Dieter Zeus

Mr. Dieter Zeus responsible for the porcelain mass at Porzellan Manufaktur Nymphenburg speaks about his work.

A tall, muscular craftsman, Zeus' appearance lives up to his olympian name. Strong enough to handle the hard physical work, yet able to tell the perfect consistency of a porcelain paste at a touch, he is as knowledgeable about the process of creating porcelain as he is passionate about his part in that process.

How long have you been employed at Nymphenburg?

Zeus: I have been here since 1st September 1979, for 34 years. My brother, who was already working for Nymphenburg, told me about an upcoming vacancy. I applied for the job, was hired and finally ended up in the paste mill.

What does it take to be able to do this job?

You should have a creative vein for this job. Of course, there's a recipe, but still you have to judge, you work based on experience, and sometimes it's pure instinct. We have a special mixture, which I can't divulge, it's a company secret.
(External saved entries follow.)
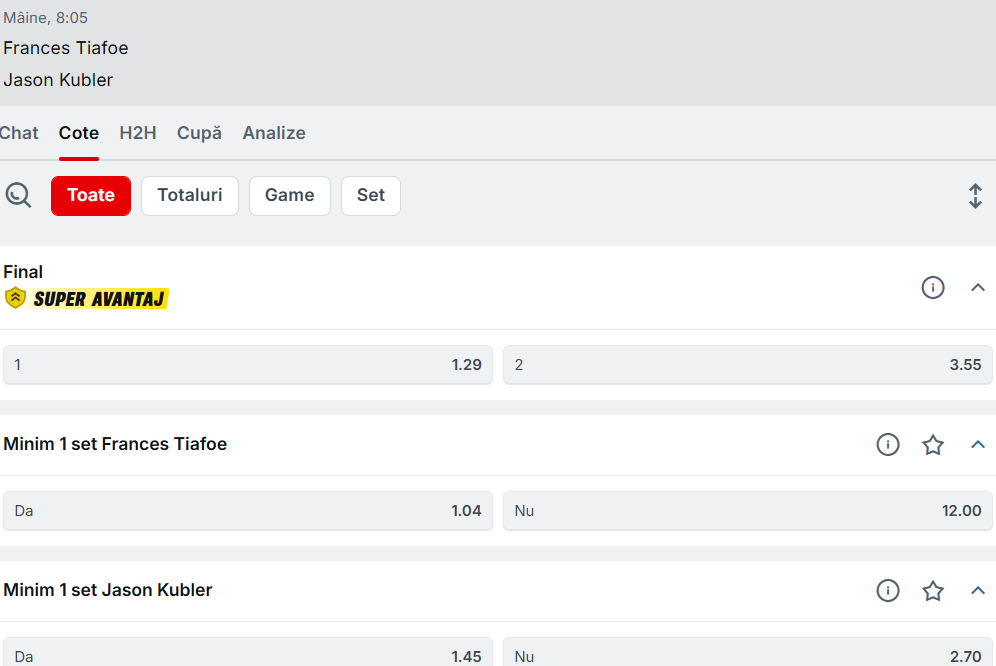Bet on 1 at odds 1.29
The image size is (996, 666).
click(248, 365)
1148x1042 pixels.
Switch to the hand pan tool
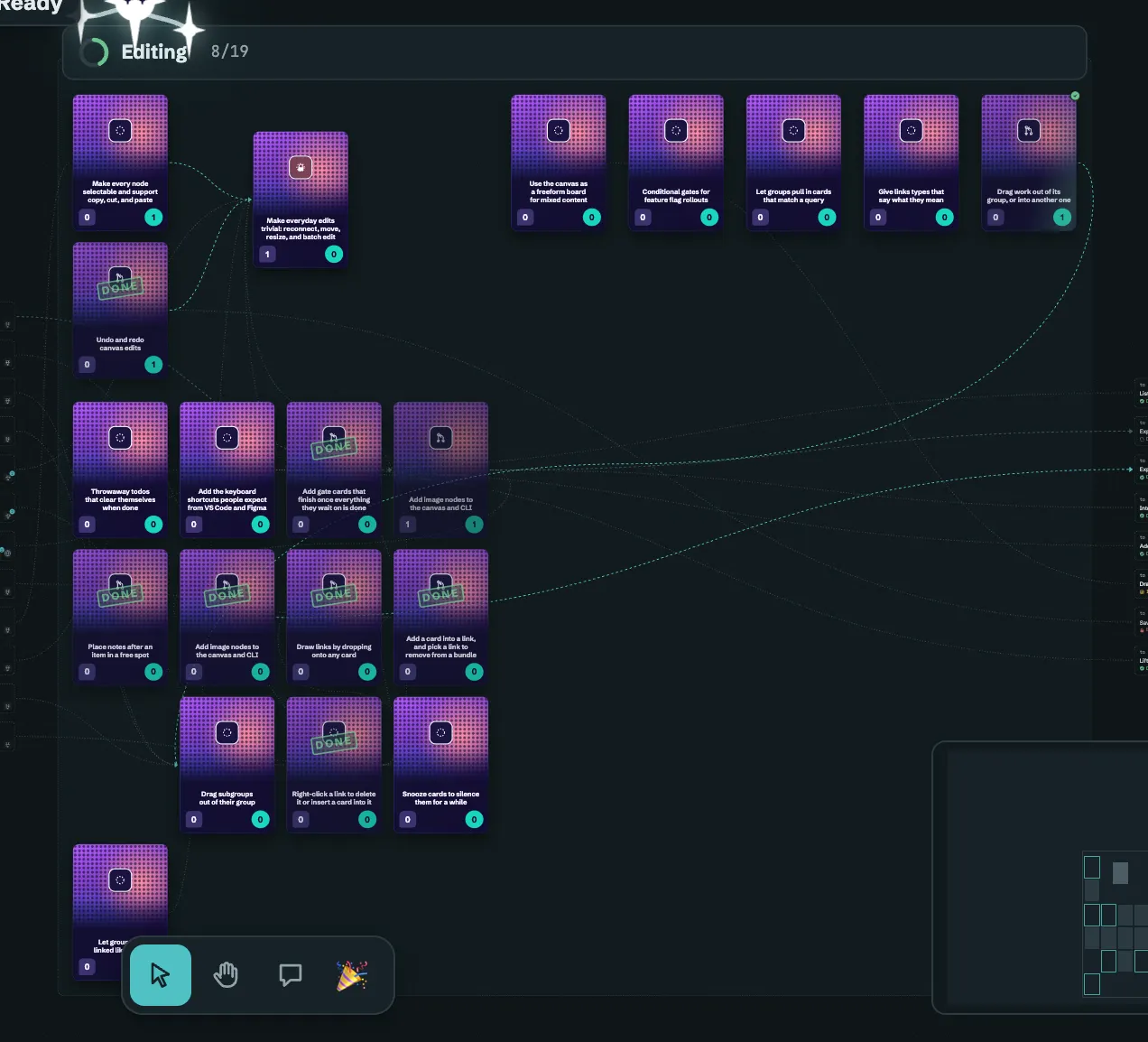[x=226, y=975]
And what happens to the mixture?

We store it for at least two years in our paste cellar. We have about 30 – 40 tonnes stored, meaning we have pre-produced enough for the next three years. That's a reassuring feeling. Even if I got sick, the production would never be at risk and we could continue for several years without problem.

Is the basic paste always the same, no matter what it is used for?

It's always the same paste. But the storage times vary. For larger objects, the paste that has been stored for five years is better suited. It's even finer.

Do your historical surroundings inspire you? It's not like a normal production site.

Sure. The way we do things here is unique. There's no other place like it. The old machines themselves are fascinating, they constantly have to be inspected and maintained. The mills are propelled by cogs that have to be cared for, so they are always in working order.

How does a normal day at work begin?

My working day begins between four and six. I have to distribute the material for the different departments, so they can get started when they arrive at seven.

How can you tell that the consistency of the paste is right for production?

By touching the paste. How soft it is, how homogenous it feels. It's down to experience, really. I can't explain it, it's just intuitive. You grow into it, but it takes years.

What was your greatest experience in the years that you have been working here?

I can't really tell you anything special. We have had many distinguished visitors, (former first lady) Hannelore Kohl was here once, the King of Thailand and others. Of course it's a special occasion when visitors come, but I can't really single out any one visit. It doesn't have to be someone famous, everyone is welcome and it's always special. It's always a bit exciting when visitors come through. You're standing at the machine, trying to do your work and the visitors are watching, that's great and something that you can only experience here.

Getting up so early and undertaking that long drive to work obviously requires more than just enthusiasm for one's work. Maybe even passion?

My heart and soul is in it, else I wouldn't do it. I honestly couldn't imagine doing anything else. I hope that I will be able to do it for another while, especially physically. But I'm not really worried, as I am "pumperlgesund" (Bavarian expression that roughly translates to "fit as a fiddle").